So I’ve gotten my authentic roar back. Spirit/genius woke me up super early to share about the bumpy growth ride to get here and she wants to make certain that I can still write.
This summer I’ve been a loud tigress a couple of times as an embodied choice. I even scared myself it was so LOUD in my own head and being! Now my Peaceful Parents in the crowd may cringe and worry about my ability to regulate but let me assure, I am actually functioning in a far more instinctual and embodied way. I woke up this morning because I read something yesterday on a Peaceful Parenting post that made me restless. It was about how kids raised in kindness without discipline show up bad. The comment was made by a nanny who had a horrific time taking the kids she cared for out into the world. There were all kinds of helpful comments about strategies and understanding that a child raised with peaceful internal strategies may show up badly to more authoritative onlookers as they are figuring things out and this takes more time than simply obeying out of fear. Absolutely true said my internal voice and then the nanny said one child is aggressive and attacks other kids and the mother told her this is how he is working up and out his big feelings.
All the Peaceful Parents in the room are now thinking uh oh… that’s not it and that certainly isn’t what I am doing…
In full truth, my own child was allowed to treat me badly occasionally for almost 2 solid years. I thought I was showing him boundaries and clear communication through kind understanding as he was figuring out how to treat me, trying on ugly behaviors, discerning from an internal place how to treat those he loves. YES, AND I was also unconsciously allowing and processing the repetition of my own abuse trauma. As a younger one he was sweet and this never came to the surface. I never allowed him to hit me or others but he would hurt his father physically. Confusing for me was this type of roughhousing as I had no father play in my own life, I couldn’t help guide my spouse. My child sometimes left marks on my husband’s body. The abuse recipient repetition was there for my partner too. Despite the many neuroregulatory benefits of rough play, trauma from his abusive past was echoing through as well.
My kiddo wasn’t beating up strangers in the park. These were nuanced leaks of the transgenerational trauma. Attacking outside of our family would have been obvious for us. Instead, he was beating on us. I don’t share this to shame either myself, my partner nor my kiddo as we are so clearly a learning/healing/growing family. No one has done any permanent damage and we get to clean up from where we slipped off track.

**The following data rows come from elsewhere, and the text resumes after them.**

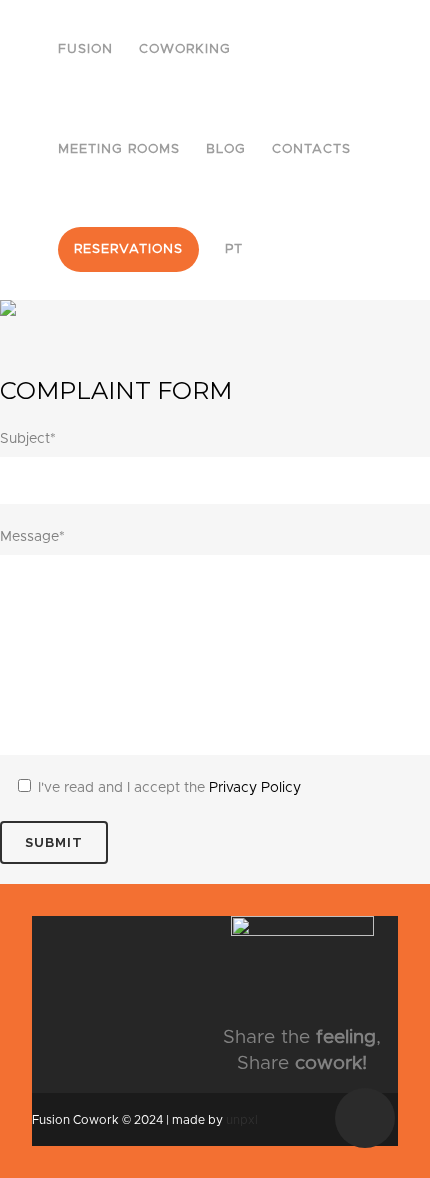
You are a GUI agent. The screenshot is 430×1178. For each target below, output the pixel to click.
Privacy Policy (255, 788)
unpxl (242, 1120)
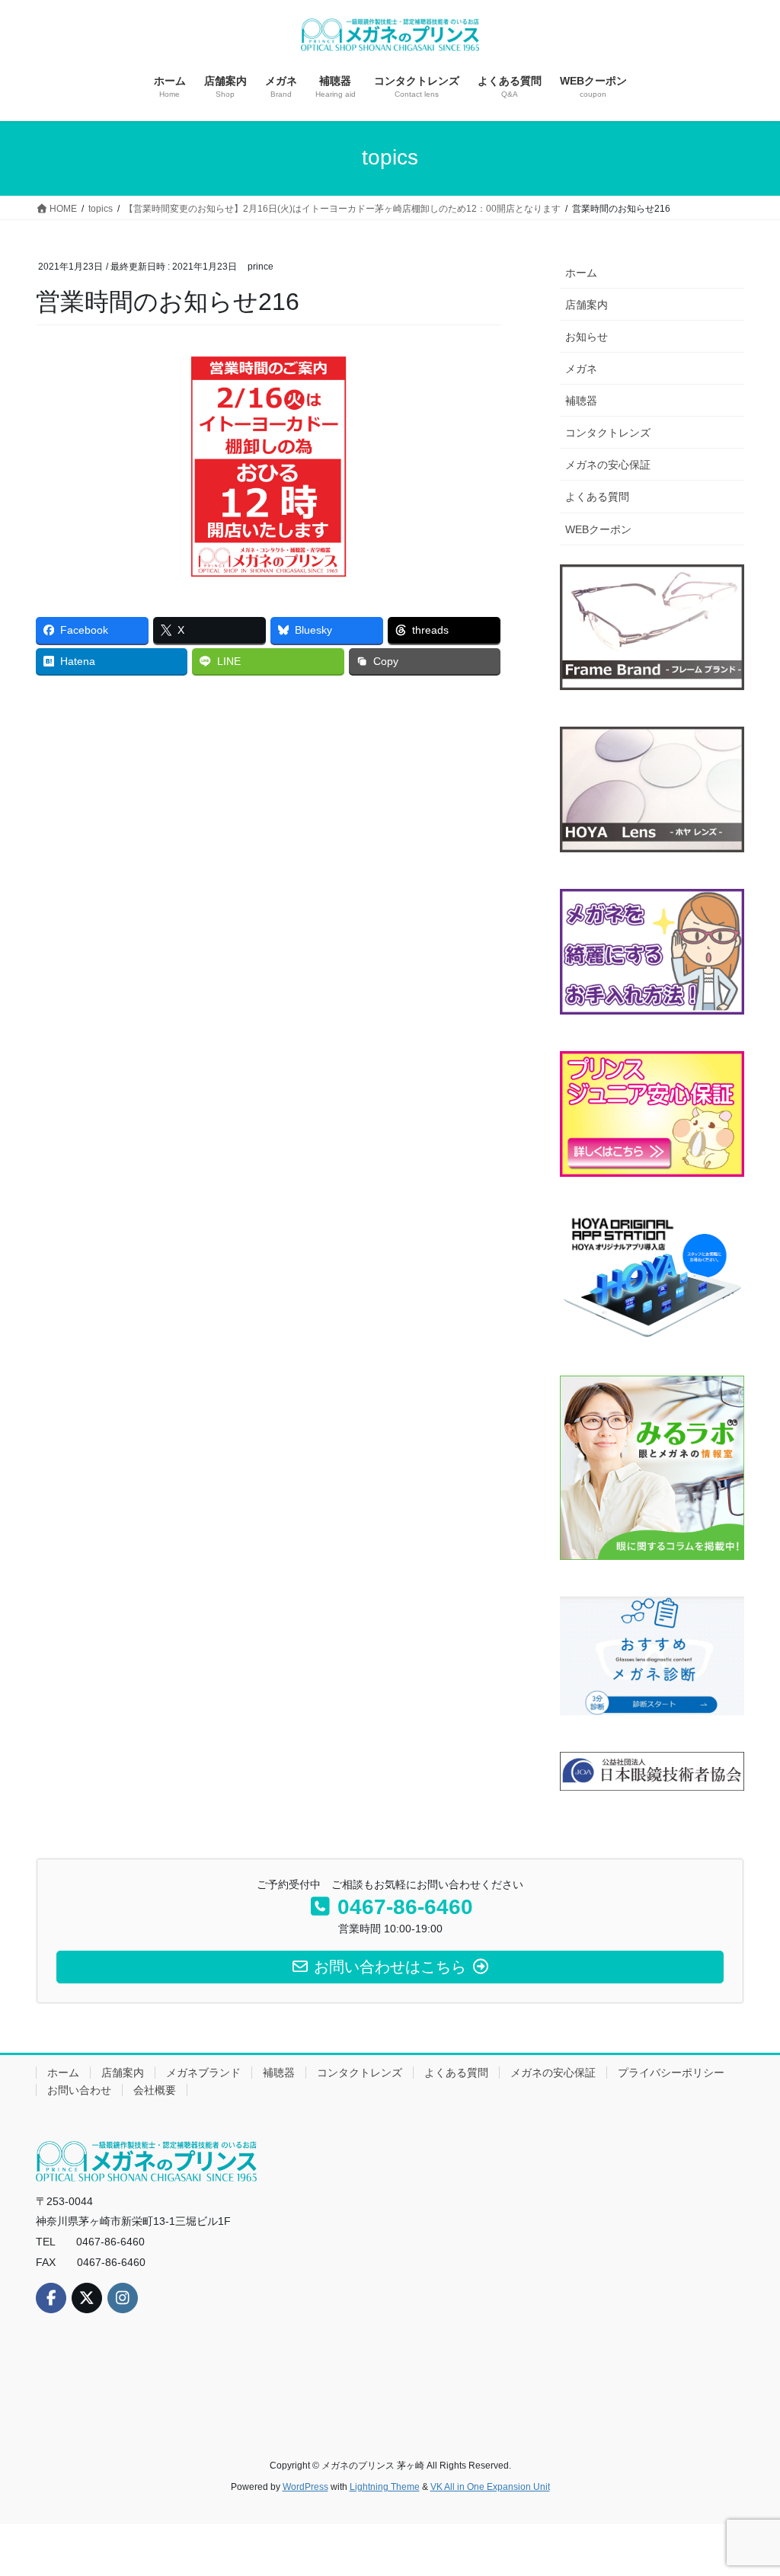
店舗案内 (586, 305)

I am motivated to share this growing awareness because it can help each of us who are dis-integrating cycles of abuse move more lovingly and with more freedom as we choose to parent differently. If someone would have told me this stealthy part of my trauma was showing up a few years ago, I would have defended my child’s behavior and my chosen kindness parenting strategy to the death. And I have defended a few of his behaviors over the past couple of years that were absolutely disrespectful. I have developed the protect part of motherhood beautifully over the years, dis-integrating the lack of my own protection as a child…and now it follows, that I get to extend this protection towards myself.
These leaks of the past I am describing came to a head this spring while home hiking with a friend. She noticed the way my child was talking to me and reflected it back for me. She leaned in with utter CARE and asked, “Is he ok? I’ve noticed a real change in him toward you.” The way she loves me and the way I trust her as a mother had me listening and observing. It was true. I’m tired. I’ve been alone so much. There were so many reasons that I had not reeled him in this year. Devastatingly, the instinctual part of me that had once existed to protect myself was misfiring. In addition, for my partner the instinctual stand for the protection of mother was dangerous territory in his own home growing up and was certainly not modeled. Trauma blocked him from the assist I needed. It’s in these wobbly places where our painfully paired traumas with our partners line up that rough waters form. Thanks to a year separated from our village combined with homeschooling, this year’s isolation has surfaced the leaks to where we could get ahold of them and begin to ask questions and then take them to a professionals for help. Without the support of our village, we could see ourselves more clearly through the unmistakable change in our child’s behaviors.
This necessary function of self protection was literally beaten from my body as a little child. The compiling power of neglect from being partnered with someone in surgical training for so long had seduced me back into an older historical version of myself that relished the painful familiarity of neglect, the repetition of someone who should love me making no time for me. Three fathers taught me that I was not worth their time. The decade of neglect in my marriage had refreshed these ugly stories of my worthlessness. Without my friends and village to turn to, my marriage was also on full display this year.
Ya’ll I thought I had beaten these dragons already! I bet by now you are seeing how difficult it could be to peacefully parent from this place missing this integrity inside myself. And yet, I recognized the pattern and I am doing something differently!!!!!!